Chapitre 56 – Un meilleur ami n'hésitera jamais à planifier un homicide – Samedi 7 décembre 2019 – 20h30 - Benjamin
Benjamin avait hésité à s'engouffrer dans la bouche de métro, préférant au final passer son chemin. Mathias n'en avait rien à faire de sa confession, il n'en aurait sans doute rien à foutre non plus de le savoir décidé d'errer un temps dans les rues plutôt que de rentrer chez lui directement.
Marcher lui ferait le plus grand bien, et il connaissait assez bien le quartier pour ne pas se perdre. Machinalement, il laissa la mémoire musculaire prendre le dessus sur les choix conscients de son trajet. Progressivement, ses foulées s'accélèrent et bien vite, il se met à courir. L'asphalte claquait sèchement sous ses chaussures, et la veste fourrée si généreusement offerte par Mathias le maintenait au chaud. Il accéléra le pas.
Benjamin n'ignorait pas qu'il devait avoir l'air un peu dérangé, à courir ainsi à la nuit tombée, son écharpe et son bonnet obscurcissant son visage. Les personnes sur son passage s'écartent instinctivement.
Sa course le mena à l'entrée d'un parc qu'il avait l'habitude de fréquenter, où il fut accueilli par une porte en ferraille solidement fermée. L'heure était tardive; l'endroit était fermé pour la journée. Benjamin agrippa fermement l'une des barres de fer, le froid mordant sur sa main brûlante le faisant inspirer brusquement alors qu'il reprenait son souffle. Il porta son attention sur la main qui avait fait plus intimement connaissance avec le visage de son nouveau collègue et il grimaça en avisant la coloration marbrée de ses jointures. Il ne s'était pas loupé. Sa kinésithérapeute allait l'étriper.
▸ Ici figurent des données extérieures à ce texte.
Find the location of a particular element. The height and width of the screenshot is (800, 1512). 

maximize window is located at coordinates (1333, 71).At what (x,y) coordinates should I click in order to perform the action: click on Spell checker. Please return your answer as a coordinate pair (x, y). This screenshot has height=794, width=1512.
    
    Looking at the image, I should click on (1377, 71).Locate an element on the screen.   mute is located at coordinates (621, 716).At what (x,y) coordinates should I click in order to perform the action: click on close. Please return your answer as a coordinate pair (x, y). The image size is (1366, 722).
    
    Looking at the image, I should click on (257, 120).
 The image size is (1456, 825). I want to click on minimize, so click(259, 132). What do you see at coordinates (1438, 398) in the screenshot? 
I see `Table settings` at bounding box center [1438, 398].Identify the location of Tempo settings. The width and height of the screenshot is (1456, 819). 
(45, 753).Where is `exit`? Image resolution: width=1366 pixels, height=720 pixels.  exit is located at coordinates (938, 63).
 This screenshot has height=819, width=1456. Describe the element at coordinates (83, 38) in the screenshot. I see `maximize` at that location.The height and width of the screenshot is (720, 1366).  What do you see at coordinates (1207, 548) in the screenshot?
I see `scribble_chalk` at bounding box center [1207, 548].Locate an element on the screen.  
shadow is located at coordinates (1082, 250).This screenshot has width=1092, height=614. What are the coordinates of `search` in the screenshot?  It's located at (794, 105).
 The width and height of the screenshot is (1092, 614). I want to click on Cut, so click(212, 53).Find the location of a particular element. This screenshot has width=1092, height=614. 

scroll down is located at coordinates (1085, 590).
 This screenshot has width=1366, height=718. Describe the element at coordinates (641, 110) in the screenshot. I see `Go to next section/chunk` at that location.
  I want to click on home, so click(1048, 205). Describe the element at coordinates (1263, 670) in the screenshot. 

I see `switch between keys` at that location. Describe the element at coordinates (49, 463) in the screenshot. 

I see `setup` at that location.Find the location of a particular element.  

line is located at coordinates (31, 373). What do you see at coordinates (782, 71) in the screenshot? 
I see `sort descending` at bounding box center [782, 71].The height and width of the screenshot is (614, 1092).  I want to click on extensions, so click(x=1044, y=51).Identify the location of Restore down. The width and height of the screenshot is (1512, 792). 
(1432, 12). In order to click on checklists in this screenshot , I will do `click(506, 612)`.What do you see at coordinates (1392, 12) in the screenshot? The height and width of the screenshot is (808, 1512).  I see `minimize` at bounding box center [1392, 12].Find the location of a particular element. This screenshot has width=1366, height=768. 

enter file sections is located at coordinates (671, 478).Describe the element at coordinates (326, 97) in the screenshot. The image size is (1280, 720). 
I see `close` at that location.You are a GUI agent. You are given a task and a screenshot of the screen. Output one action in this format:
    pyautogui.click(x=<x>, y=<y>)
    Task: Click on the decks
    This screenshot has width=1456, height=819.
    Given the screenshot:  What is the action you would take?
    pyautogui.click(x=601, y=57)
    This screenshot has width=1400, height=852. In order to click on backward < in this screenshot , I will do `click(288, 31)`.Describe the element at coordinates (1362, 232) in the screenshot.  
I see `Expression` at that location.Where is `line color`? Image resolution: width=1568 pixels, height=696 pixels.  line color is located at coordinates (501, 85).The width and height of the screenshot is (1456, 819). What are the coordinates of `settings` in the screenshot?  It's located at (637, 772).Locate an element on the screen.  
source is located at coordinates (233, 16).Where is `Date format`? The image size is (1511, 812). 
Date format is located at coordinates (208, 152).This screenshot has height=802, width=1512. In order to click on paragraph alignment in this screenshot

Il souffla longuement et se laissa tomber sur l'un des bancs qui trônait devant l'entrée du parc. La même phrase tournait en boucle dans sa tête; une affirmation furieuse, dont la cible était à tour de rôle lui-même, puis l'homme qui s'était joué de ses sentiments.
Quel con, mais quel con !
Un rire amer s'échappa de ses lèvres et il soupira longuement pour calmer à la fois son esprit et les battements fous de son cœur. Il avait assez dégusté ce soir pour qu'un passant inquiet ne se décide pas en plus d'appeler les secours face au jeune homme clairement dérangé qu'il était. Ha ! Dérangé. C'était en tout point ce que Mathias avait l'air de penser de lui.
Benjamin enfonça brièvement le dos de sa main meurtrie dans l'orbite de son œil. Un geste agressif, visant à écraser à la source les larmes traîtresses qui menaçaient de couler alors qu'il songeait à la meilleure relation qu'il avait eu depuis des années, et qu'il avait envoyée dans le mur en une dizaine de minutes. Bien joué, Rudolph, vraiment !
Bon sang, maintenant même sa voix intérieure prenait des faux airs de Mathias.
Le rouquin expira longuement et attrapa son téléphone. Bien évidemment, aucune notification de la part de l'avocat. La seule personne qui lui avait écrit était Arnaud. L'étudiant lui avait envoyé une série de messages, goguenards au début, puis glissant dans l'inquiétude à mesure que le temps passait et que Benjamin ne répondait pas. Il effleura l'écran pour répondre, ne sachant trop quoi dire mais souhaitant rassurer son ami avant que ce dernier ne fasse une syncope, et replongea dans ses pensées en essayant de formuler une réponse cohérente.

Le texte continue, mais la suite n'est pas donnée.